En réalité, Ves n'avait aucune idée de ce qui se passait en coulisses. Il venait de dire ça pour rassurer son garde du corps. Les deux jeunes hommes abattus montaient avec enthousiasme à bord d'un grand transport de passagers pour Bentheim avec leurs robots de bagages flottants. En plus de cela, Ves avait amené un Chanceux toujours curieux tandis que Dietrich avait déjà stocké son mécha dans un conteneur à bord de leur navire.
Le navire passager n'était rempli qu'à moitié cette fois, une bizarrerie attribuée à l'attaque. Certains cherchaient la sécurité dans les grands nombres de Bentheim, mais la plupart des locaux pensaient qu'il était préférable de rester sur leur planète calme et sans importance et d'éviter la cible géante que Bentheim représentait. Après tout, les Vésiens n'avaient jamais caché leur désir d'engloutir le système portuaire.
Le voyage vers Bentheim fut bref et sans événement, sauf pour les mesures de sécurité supplémentaires. Le transport a dû s'arrêter dans l'espace et permettre aux inspecteurs de scanner chaque passager et chaque pièce de cargo en personne. Un des inspecteurs a brièvement marqué une pause lorsqu'il a scanné Ves, mais les instructions qu'il a reçues l'ont forcé à continuer.
Les personnes qui ont vérifié le mécha de Dietrich ont ajouté des scellés supplémentaires à sa machine. Cela ne l'empêchait pas d'utiliser son mécha en cas d'urgence, mais il fallait un technicien de mécha expérimenté au moins une demi-heure pour le rendre prêt au combat.
Lorsqu'ils sont arrivés à l'aéroport spatial de Bentheim, ils ont rencontré une déluge d'humanité. Des dizaines de soldats maintenaient la paix alors qu'ils tentaient de canaliser les gens émigrant dans un semblant d'ordre. Ves ne pouvait compter que sur la force de Dietrich pour se frayer un chemin à travers les foules.
"C'est insensé !" Ves criait à Dietrich alors qu'ils attendaient derrière une ligne. Ses mots étaient à peine audibles par-dessus le vacarme paniqué des conversations. "Il y a tellement de gens qui cherchent un refuge plus sûr !"
"C'est mieux si ces lâches partent. Ce ne sont que des sacs de viande inutiles."

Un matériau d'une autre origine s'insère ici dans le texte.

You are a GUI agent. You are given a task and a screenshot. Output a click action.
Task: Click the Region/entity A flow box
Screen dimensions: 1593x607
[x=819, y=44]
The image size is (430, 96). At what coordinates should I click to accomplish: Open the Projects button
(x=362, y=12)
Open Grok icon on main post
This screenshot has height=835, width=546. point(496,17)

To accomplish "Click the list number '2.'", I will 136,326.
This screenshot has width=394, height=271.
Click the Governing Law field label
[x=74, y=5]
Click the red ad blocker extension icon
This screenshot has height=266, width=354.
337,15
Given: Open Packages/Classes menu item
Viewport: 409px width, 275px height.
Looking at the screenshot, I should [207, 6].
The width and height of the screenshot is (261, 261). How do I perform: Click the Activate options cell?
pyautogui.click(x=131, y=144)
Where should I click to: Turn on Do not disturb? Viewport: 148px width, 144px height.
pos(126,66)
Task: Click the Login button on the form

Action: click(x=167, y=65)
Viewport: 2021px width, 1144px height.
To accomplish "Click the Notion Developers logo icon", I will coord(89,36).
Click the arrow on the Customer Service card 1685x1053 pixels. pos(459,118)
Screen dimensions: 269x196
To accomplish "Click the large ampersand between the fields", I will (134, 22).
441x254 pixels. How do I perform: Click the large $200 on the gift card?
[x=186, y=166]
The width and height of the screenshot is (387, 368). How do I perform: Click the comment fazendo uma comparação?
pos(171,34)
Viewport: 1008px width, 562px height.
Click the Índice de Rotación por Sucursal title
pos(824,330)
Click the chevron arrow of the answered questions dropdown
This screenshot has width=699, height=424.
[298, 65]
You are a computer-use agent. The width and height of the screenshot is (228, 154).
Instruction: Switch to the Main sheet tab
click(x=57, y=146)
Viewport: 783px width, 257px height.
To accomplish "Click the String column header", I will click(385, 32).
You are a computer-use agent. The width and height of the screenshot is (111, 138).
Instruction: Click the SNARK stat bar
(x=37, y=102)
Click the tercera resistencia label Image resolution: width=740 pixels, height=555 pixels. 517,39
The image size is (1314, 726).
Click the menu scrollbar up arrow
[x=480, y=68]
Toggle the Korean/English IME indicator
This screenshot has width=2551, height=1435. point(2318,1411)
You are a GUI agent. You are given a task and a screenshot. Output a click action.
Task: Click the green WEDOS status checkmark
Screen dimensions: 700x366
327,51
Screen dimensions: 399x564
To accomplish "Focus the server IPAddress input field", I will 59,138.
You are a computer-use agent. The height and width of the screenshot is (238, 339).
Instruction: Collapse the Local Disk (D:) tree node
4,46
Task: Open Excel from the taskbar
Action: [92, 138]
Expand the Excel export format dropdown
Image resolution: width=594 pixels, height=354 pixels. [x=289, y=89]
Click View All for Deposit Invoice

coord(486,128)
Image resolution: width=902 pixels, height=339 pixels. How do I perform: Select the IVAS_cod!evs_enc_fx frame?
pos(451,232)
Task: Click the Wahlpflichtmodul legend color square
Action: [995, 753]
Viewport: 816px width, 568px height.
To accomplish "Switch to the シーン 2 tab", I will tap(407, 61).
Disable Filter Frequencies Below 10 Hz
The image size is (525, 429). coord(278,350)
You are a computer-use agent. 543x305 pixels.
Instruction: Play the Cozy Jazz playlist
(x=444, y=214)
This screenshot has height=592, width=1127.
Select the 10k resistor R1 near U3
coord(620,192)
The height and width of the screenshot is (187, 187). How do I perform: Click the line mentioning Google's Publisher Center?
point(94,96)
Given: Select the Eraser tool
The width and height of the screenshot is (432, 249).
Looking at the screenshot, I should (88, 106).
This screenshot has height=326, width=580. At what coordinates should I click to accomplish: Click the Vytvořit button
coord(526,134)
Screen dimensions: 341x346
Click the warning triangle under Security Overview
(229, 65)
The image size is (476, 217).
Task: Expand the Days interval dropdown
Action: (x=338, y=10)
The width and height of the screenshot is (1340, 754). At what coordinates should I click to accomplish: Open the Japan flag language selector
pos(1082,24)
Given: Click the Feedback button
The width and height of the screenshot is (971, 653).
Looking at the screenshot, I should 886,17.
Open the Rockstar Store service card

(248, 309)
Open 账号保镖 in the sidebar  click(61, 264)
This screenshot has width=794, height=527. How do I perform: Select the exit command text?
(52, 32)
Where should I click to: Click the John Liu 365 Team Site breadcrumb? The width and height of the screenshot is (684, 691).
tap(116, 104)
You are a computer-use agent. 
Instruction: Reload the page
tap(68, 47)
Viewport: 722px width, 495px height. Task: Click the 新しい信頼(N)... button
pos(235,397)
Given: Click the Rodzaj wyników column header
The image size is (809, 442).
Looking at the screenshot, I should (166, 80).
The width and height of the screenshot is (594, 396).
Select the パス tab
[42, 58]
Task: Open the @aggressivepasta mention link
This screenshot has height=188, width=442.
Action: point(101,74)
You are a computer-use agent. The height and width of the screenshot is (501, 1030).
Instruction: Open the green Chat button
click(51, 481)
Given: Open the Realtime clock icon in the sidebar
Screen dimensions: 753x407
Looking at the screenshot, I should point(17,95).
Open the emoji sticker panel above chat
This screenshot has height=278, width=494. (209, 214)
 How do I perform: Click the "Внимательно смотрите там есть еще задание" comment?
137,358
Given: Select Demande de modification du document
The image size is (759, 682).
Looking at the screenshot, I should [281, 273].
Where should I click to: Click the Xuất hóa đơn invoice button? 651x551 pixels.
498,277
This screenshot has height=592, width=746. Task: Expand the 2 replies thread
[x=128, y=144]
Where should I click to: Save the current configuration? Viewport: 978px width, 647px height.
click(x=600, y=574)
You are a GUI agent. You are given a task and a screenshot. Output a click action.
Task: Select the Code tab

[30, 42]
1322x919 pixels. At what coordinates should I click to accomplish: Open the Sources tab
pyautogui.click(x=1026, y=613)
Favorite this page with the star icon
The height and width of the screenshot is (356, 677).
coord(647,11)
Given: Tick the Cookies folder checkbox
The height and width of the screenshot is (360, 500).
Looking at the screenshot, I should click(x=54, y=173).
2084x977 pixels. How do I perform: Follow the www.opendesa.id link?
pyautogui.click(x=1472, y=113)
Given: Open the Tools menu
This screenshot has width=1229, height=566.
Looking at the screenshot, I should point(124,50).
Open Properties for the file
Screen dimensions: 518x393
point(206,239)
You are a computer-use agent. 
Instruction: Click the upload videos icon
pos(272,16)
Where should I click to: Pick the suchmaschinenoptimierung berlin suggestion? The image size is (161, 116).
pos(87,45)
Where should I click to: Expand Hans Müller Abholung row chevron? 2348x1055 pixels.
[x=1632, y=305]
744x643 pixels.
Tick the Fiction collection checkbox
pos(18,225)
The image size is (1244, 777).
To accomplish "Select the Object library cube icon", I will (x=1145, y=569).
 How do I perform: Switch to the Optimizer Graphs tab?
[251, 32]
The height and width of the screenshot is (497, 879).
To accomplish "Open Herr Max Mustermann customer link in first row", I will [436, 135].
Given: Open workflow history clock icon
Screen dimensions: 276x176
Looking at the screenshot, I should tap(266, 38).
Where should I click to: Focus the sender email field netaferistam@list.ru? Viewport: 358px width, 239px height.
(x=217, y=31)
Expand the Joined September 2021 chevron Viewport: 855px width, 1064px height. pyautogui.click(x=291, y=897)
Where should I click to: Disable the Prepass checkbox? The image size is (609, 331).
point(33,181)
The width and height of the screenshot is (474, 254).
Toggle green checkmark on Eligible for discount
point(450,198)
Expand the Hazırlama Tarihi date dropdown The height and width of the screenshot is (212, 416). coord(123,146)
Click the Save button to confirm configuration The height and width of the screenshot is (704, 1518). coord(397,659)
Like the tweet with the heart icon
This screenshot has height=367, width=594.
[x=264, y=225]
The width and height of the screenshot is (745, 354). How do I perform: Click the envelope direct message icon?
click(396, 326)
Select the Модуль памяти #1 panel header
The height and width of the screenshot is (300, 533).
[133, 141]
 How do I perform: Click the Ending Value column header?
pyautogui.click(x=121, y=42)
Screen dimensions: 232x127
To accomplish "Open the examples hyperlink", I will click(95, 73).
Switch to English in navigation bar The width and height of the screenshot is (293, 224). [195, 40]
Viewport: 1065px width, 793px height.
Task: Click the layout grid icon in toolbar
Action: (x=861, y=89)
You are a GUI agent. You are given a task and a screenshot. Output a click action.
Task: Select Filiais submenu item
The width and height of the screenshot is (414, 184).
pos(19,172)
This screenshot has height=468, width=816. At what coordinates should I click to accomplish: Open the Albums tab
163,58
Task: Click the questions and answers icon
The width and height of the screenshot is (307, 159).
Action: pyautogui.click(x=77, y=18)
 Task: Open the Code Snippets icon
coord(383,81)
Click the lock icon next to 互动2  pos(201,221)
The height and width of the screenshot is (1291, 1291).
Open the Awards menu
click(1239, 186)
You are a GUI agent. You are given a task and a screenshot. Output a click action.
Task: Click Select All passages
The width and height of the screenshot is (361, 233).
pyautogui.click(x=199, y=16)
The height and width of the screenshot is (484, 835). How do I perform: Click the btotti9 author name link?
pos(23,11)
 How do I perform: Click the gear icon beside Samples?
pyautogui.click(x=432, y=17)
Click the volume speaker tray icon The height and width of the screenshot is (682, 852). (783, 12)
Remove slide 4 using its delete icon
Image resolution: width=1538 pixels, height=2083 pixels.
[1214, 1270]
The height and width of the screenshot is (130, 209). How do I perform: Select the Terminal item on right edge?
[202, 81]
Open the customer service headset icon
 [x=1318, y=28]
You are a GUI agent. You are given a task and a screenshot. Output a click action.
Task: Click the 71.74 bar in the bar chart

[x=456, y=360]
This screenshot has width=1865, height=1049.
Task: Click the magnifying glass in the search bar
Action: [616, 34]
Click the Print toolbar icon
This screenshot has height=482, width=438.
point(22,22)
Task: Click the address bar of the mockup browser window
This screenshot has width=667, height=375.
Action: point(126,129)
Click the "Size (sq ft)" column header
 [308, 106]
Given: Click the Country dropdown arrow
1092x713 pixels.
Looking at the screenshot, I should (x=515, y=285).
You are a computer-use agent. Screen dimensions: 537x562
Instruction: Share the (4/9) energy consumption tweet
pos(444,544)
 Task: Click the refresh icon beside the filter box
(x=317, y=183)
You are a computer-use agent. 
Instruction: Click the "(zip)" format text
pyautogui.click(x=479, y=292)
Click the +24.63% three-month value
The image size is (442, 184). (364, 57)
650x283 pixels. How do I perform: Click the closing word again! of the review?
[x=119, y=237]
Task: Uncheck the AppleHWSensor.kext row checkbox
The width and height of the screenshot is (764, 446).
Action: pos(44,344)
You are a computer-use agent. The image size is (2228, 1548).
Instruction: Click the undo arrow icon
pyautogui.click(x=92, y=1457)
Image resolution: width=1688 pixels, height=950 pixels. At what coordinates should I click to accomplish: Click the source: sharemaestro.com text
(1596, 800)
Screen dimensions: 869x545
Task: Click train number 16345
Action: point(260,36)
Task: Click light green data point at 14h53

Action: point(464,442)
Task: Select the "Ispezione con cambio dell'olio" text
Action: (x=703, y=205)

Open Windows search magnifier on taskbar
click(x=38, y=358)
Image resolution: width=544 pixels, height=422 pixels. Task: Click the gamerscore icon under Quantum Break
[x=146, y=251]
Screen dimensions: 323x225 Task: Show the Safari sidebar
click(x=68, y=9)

Finalement, ils ont profité de leur accès prioritaire pour embarquer et entrer dans une zone beaucoup plus ordonnée. Seuls les riches pouvaient se permettre des billets en classe affaires qui leur donnaient accès à une ligne spatiale de luxe. Tous les deux, Ves et Dietrich, regardaient par la fenêtre pour contempler la gigantesque monstruosité qui les emportait hors de la République.
TORCHE DE L'AVANT-GARDE
Lignes Spatiales de Townsends
Le nom patriotique faisait référence à un certain événement ou mythe survenu au début de l'histoire de la République Lumineuse. Bien que la République ait subventionné la construction du navire, les propriétaires exploitants de toute la ligne résidaient dans la Coalition.
Marcella avait vivement recommandé cette ligne à Ves. L'énorme navire de passagers sillonnait les voies spatiales de la République à tous les autres États de troisième rang entre les deux jusqu'à ce qu'elle atteigne enfin la limite de l'espace Coalition. Ensuite, elle revenait de la même manière, escortée par un petit contingent de méchas capables d'évoluer dans l'espace.
Naturellement, toute cette sécurité, ce luxe et cette vitesse avaient un coût. Ves et Dietrich s'étaient séparés d'un montant impressionnant de cent cinquante mille crédits brillants chacun, et ce n'était que pour la classe affaires. Le navire passager offrait encore des niveaux plus extravagants avec des piscines privées et des arènes d'entraînement de pointe.
"À une nouvelle aventure." Ves murmurait pour lui-même alors qu'il tenait Chanceux serré et suivait Dietrich excité à bord du magnifique vaisseau.